Make WordPress Core

Opened 22 months ago

Closed 16 months ago

Last modified 16 months ago

#58119 closed defect (bug) (fixed)

HTML API: Remove all duplicate copies of an attribute when removing

Reported by: dmsnell's profile dmsnell Owned by: bernhard-reiter's profile Bernhard Reiter
Milestone: 6.3.2 Priority: normal
Severity: normal Version: 6.2
Component: HTML API Keywords: has-patch has-unit-tests fixed-major
Focuses: Cc:

Description

wordpress/wordpress-develop#4317

When encountering an HTML tag with duplicate copies of an attribute the tag processor ignores the duplicate values, according to the specification. However, when removing an attribute it must remove all copies of that attribute lest one of the duplicates becomes the primary and it appears as if no attributes were removed.
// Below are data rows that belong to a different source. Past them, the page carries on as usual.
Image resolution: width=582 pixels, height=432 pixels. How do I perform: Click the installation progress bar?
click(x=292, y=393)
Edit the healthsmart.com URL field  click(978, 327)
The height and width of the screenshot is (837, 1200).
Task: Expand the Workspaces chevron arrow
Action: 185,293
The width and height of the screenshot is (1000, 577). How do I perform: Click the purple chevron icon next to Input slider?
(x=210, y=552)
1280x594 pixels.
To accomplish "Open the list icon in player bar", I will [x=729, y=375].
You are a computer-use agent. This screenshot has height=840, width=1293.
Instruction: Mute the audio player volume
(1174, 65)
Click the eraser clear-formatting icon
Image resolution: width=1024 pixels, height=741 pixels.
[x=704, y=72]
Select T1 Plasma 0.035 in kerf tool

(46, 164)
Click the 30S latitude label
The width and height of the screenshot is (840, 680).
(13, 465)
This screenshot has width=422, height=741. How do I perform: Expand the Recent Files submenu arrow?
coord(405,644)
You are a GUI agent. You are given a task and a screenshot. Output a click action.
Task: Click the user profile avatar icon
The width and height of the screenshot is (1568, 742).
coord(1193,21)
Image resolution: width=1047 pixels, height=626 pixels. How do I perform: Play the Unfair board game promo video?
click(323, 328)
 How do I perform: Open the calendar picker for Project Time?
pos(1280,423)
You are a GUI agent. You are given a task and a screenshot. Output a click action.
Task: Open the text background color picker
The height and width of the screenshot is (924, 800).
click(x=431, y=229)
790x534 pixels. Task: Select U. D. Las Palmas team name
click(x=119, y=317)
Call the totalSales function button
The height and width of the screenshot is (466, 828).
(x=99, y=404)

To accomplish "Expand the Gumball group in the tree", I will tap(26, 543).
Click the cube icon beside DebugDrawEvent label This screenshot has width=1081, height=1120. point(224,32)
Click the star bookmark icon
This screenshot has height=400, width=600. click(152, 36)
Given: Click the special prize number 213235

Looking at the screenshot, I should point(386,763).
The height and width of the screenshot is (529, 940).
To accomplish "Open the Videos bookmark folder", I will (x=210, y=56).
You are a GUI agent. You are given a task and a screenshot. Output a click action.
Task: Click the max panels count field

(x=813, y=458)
In this patch we're adding tests that will be used to ensure that all attribute copies are removed from a tag when one is request to be removed.

Before

<?php
$p = new WP_HTML_Tag_Processor( '<br id=one id="two" id='three' id>' );
$p->next_tag();
$p->remove_attribute( 'id' );
$p->get_updated_html();
// <br id="two" id='three' id>

After

<?php
$p = new WP_HTML_Tag_Processor( '<br id=one id="two" id='three' id>' );
$p->next_tag();
$p->remove_attribute( 'id' );
$p->get_updated_html();
// <br>

Previously we have been overlooking duplicate attributes since they don't have an impact on what parses into the DOM. However, as one unit test affirmed (asserting the presence of the bug in the tag processor) when removing an attribute where duplicates exist this meant we ended up changing the value of an attribute instead of removing it.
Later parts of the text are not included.